Britain's Biggest Hoarders
Posted Tuesday 6 November 2012
We all know somebody who collects things or has a house full of clutter, but there’s a fine line between having lots of stuff and being a compulsive hoarder.
This programme explored the reasons that can lead to a person being unable to part with anything and went on to show that help is available for sufferers. Hoarding carries a lot of stigma, and because it’s usually such an untidy and noticeable problem the hoarder is often dismissed as ‘the local eccentric’ or becomes the target of abuse and bullying from their neighbours.
As usual, the public at large can be quick to judge and condemn without eaven knowing that the person living with all the mess is suffering from a crippling mental illness.
Hoarding can be triggered by many things – the loss of a loved one, memories of an unhappy childhood or a time of having very little can prompt the sufferer to keep everything they have ever owned. Daily life can become extremely difficult as the home slowly fills up with assorted items and rubbish - packaging which would be discarded as a matter of course in most households - is kept by the hoarder, just in case it has a use in the future. The more stuff a person accumulates, the harder it becomes for them to find a way out of their lifestyle.
I like to have things around me. Familiar belongings make me feel content, reassured and secure. I’ve got several collections that I add to regularly, but fortunately I am able to limit myself and from time to time I have a good sort-out which benefits me, my home and the local Mind shop too. However I can see how easy it would be to cross the fine line between ‘collector’ and ‘hoarder’.
A few years ago I started to collect knitting yarn. I have always been an avid crafter, but usually bought just enough supplies for each project. Unable to resist a bargain I would wander around the local charity shops buying a ball of wool here, a cone or two of yarn there, a bargain bag of assorted knitting needles....you get the idea. After a while my stash had grown to huge proportions and despite my best attempts to organise and keep it tidy it was taking over the spare room. I was getting totally overwhelmed but I still kept accumulating.

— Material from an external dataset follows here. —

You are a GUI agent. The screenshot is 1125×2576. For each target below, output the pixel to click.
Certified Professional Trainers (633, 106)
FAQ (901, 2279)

Depression makes people do irrational things. The act of finding a bargain, buying it and taking it home would give me a little burst of joy, but this would soon be replaced with minor panic as I wondered where my latest purchase would be stored. From time to time some balls of wool would be bagged up and given away but it made barely a dent in the mountain of yarn. I knew that I would never, ever need or even be able to knit all of this colossal quantity and sometimes I could hardly bear to look at it.
The turning point came earlier this year when I moved house. There was just too much to keep so I set to work and chose a tiny amount of favourite yarns, and the rest was put into large storage bags. About half was given away, and the remainder went into storage and is slowly being batched up and sent to new homes.
There’s always a mental struggle as I sort through my treasures but I tell myself that a new house means a fresh start, and by tackling it one storage bag at a time it is more manageable. The bags are stacked neatly at a relative’s house and I fetch one every few weeks. The mountain is shrinking in size and should be completely gone by next spring, and my relative will have her spare room back!
Britain’s Biggest Hoarders was a sensitive portrayal of how easily a minor obsession can turn into an all-consuming mental illness. Thankfully I managed to move on before my collecting reached crisis point, but before you moan about the neighbour with a garden full of junk why not see if they would like some help to get organised? Not only will it clear their surroundings it will help to improve their mental health, which is the biggest benefit of all.